SAN FRATELLO, ALLEVATORE ARRESTATO PER ESTORSIONE E CRUDELTA’ SUGLI ANIMALI
- Grazia Di Mauro
- 12 feb
- Tempo di lettura: 1 min

Estorsione aggravata, furto e uccisione di animali, sono queste le accuse in capo a un allevatore di San Fratello che dal 2019 ad oggi, avrebbe generato paura e allarme sociale sui Nebrodi.
Ad arrestarlo poche ore fa, sono stati i Carabinieri della Compagnia di Santo Stefano di Camastra che hanno dato seguito all’ordinanza di custodia cautelare emessa dal GIP del Tribunale di Patti, su richiesta della locale Procura della Repubblica. Adesso, il 47enne è detenuto ai domiciliari con l’obbligo di indossare il braccialetto elettronico.
In particolare, le indagini svolte dai militari dell’Arma hanno appurato che l’uomo avrebbe costretto alcuni allevatori della zona ad abbandonare i terreni di loro proprietà, minacciandoli anche con l’ausilio di oggetti contundenti. L’obiettivo dell’allevatore era quello di accaparrarsi gli appezzamenti per sfruttarli abusivamente e pascolare le proprie mandrie.
In più occasioni, per vincere la resistenza delle vittime, l’uomo avrebbe anche danneggiato e rubato capi di bestiame, arrivando anche a uccidere un caprino rubato.
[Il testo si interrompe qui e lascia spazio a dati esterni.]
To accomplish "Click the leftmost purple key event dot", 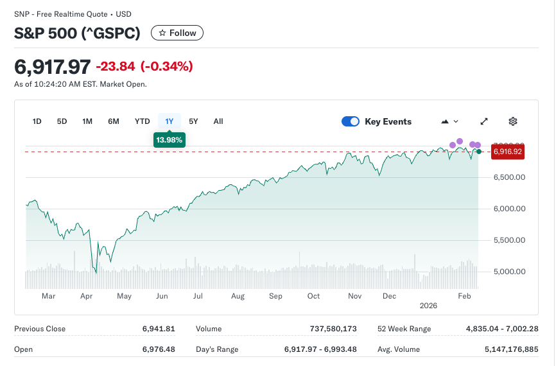I will coord(453,145).
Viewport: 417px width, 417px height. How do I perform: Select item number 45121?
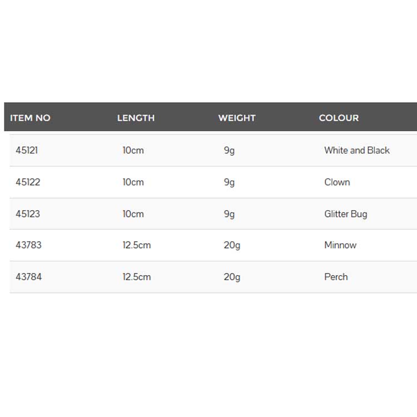(27, 150)
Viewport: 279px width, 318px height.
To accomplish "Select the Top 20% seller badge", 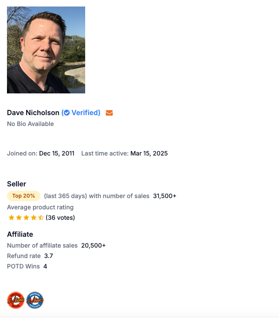I will 23,196.
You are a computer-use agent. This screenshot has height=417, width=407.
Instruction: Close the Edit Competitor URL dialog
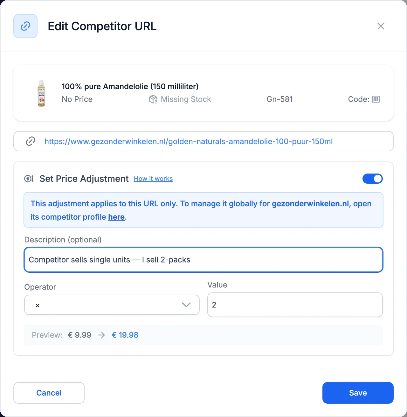coord(381,26)
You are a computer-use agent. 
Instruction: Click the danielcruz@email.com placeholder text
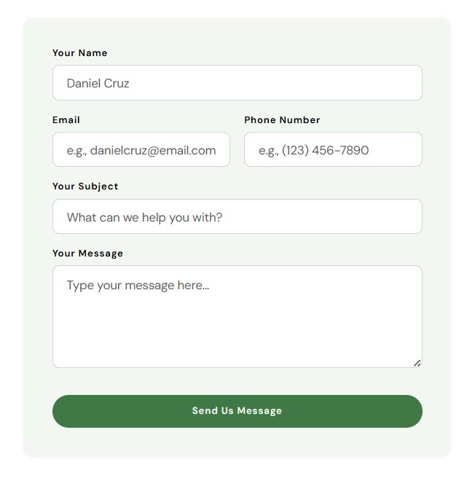141,151
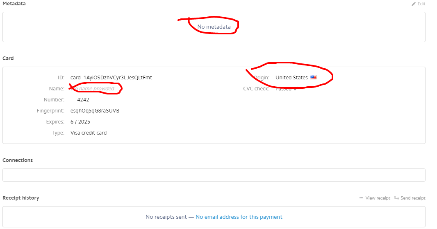Image resolution: width=437 pixels, height=229 pixels.
Task: Click the list icon beside View receipt
Action: click(x=361, y=198)
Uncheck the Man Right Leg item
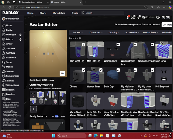This screenshot has width=173, height=139. click(84, 44)
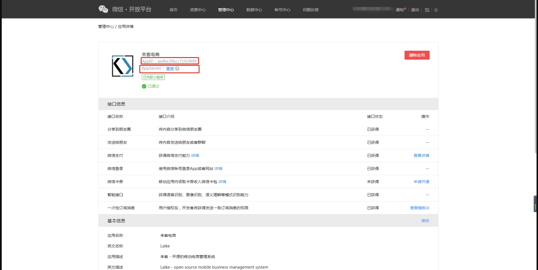Click the AppSecret help question mark icon
Image resolution: width=538 pixels, height=270 pixels.
[177, 69]
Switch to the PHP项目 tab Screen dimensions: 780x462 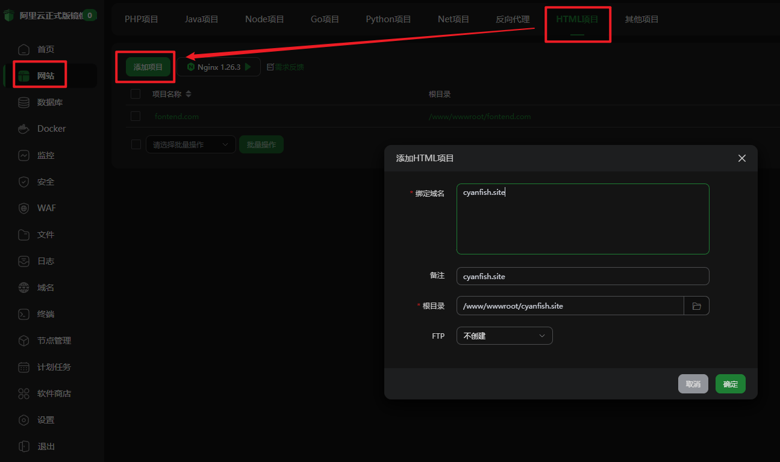click(x=142, y=19)
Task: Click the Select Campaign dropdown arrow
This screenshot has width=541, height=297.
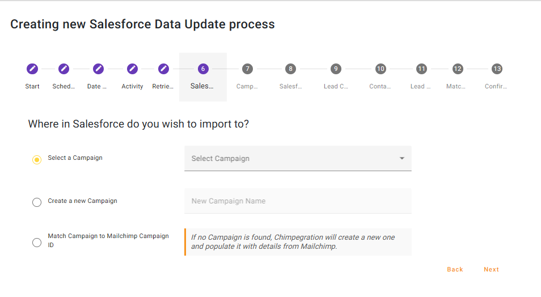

L’episodio ha generato paura e allarme tra gli allevatori di San Fratello e Acquedolci.
Il terrore era generato da un modus operandi del 47enne, ormai collaudato, che consisteva nello sfruttare la propria carica intimidatoria fatta di avvertimenti, apparentemente silenti, ma chiarissimi ai destinatari.
Considerata la gravità degli episodi contestati, le condotte e anche il pericolo d’inquinamento probatorio come il rischio di reiterazione del reato, il G.I.P. ha ritenuto necessario adottare la misura cautelare degli arresti domiciliari.
L’indagine, diretta e coordinata dal Procuratore Angelo Vittorio Cavallo e dal Sostituto Procuratore Andrea Apollonio è stata condotta dai Carabinieri della Stazione di San Fratello con l’ausilio dell’Aliquota Operativa della Compagnia di Santo Stefano di Camastra.